- GIVEN RECORDS:
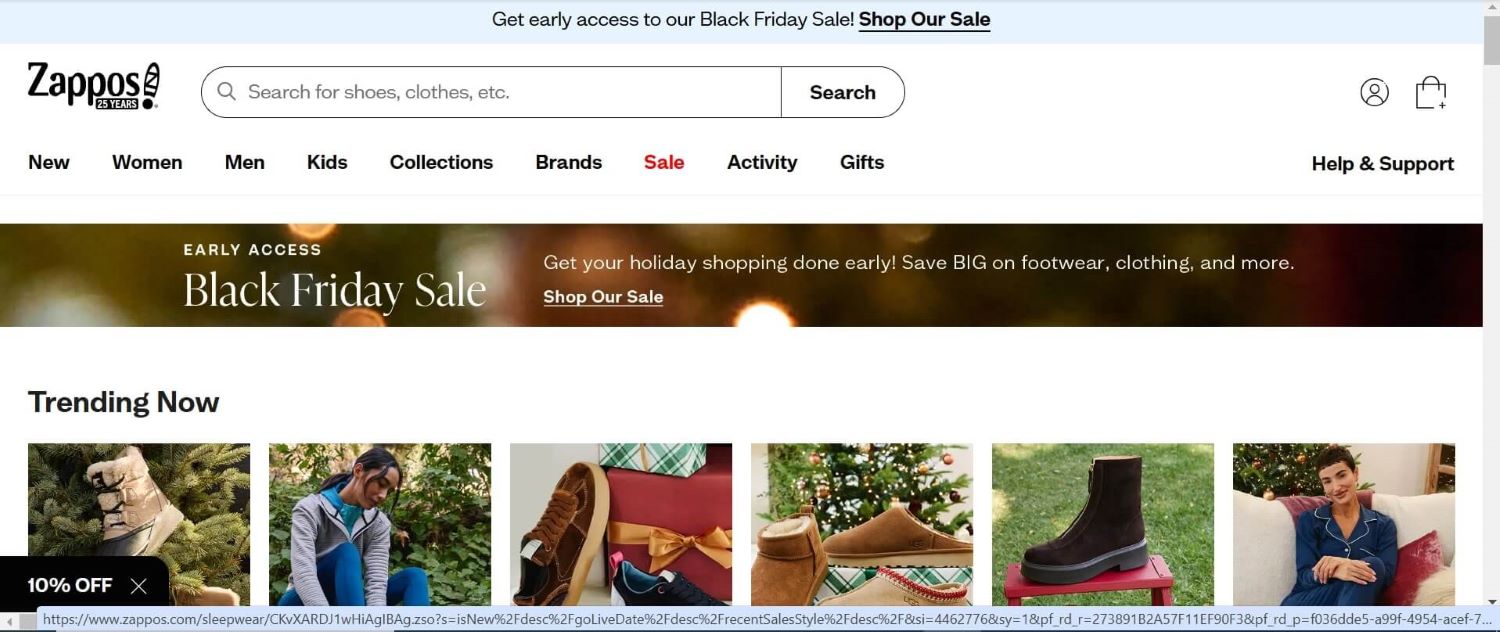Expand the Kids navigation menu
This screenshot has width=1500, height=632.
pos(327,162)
...
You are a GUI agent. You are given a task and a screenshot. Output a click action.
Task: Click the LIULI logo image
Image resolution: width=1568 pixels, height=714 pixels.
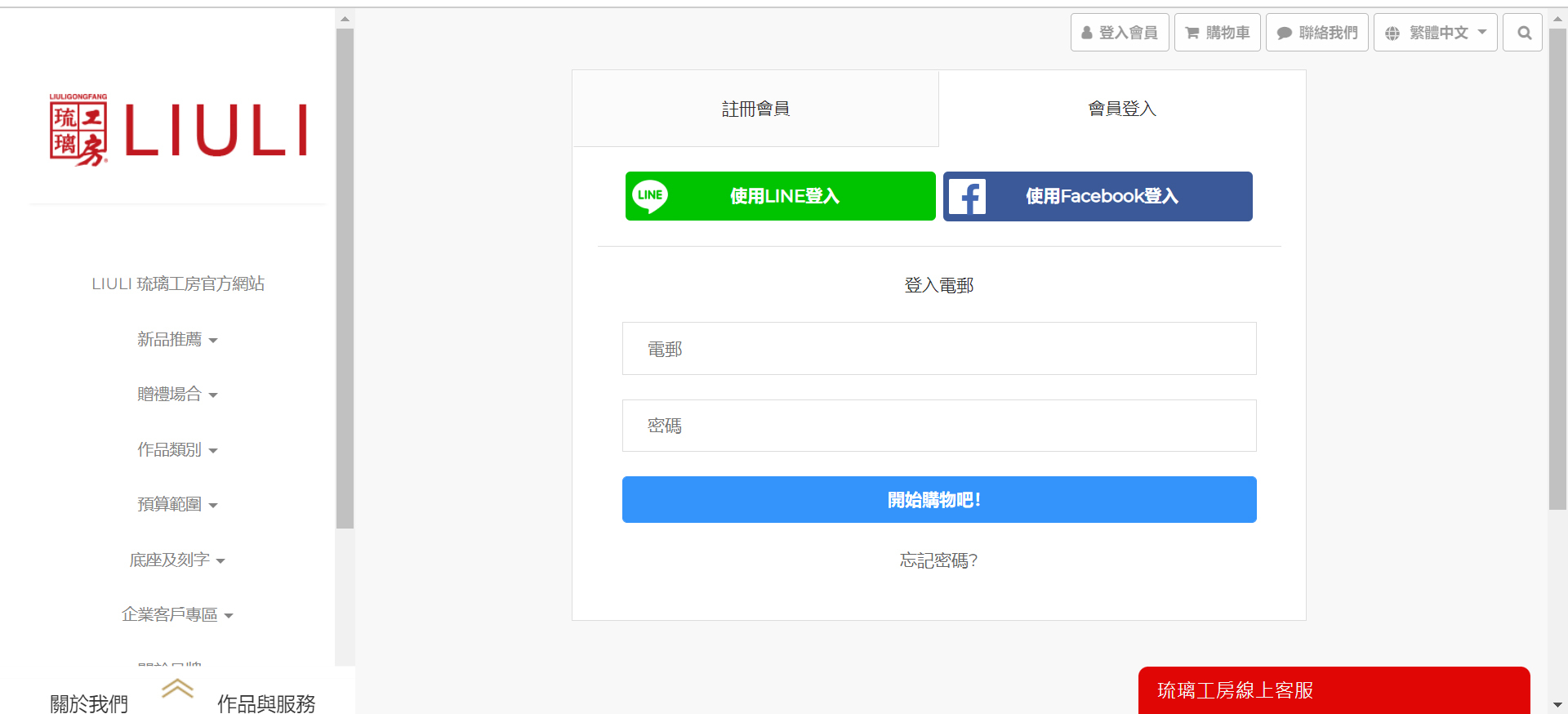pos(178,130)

- PROBLEM DETAILS:
Pull out the rows starting with the line that contains "You are a GUI" and going on through the line that contains "pos(178,130)", and copy them word for word without the pictures.

- RESULT FOR THIS EXERCISE:
You are a GUI agent. You are given a task and a screenshot. Output a click action.
Task: Click the LIULI logo image
Image resolution: width=1568 pixels, height=714 pixels.
pos(178,130)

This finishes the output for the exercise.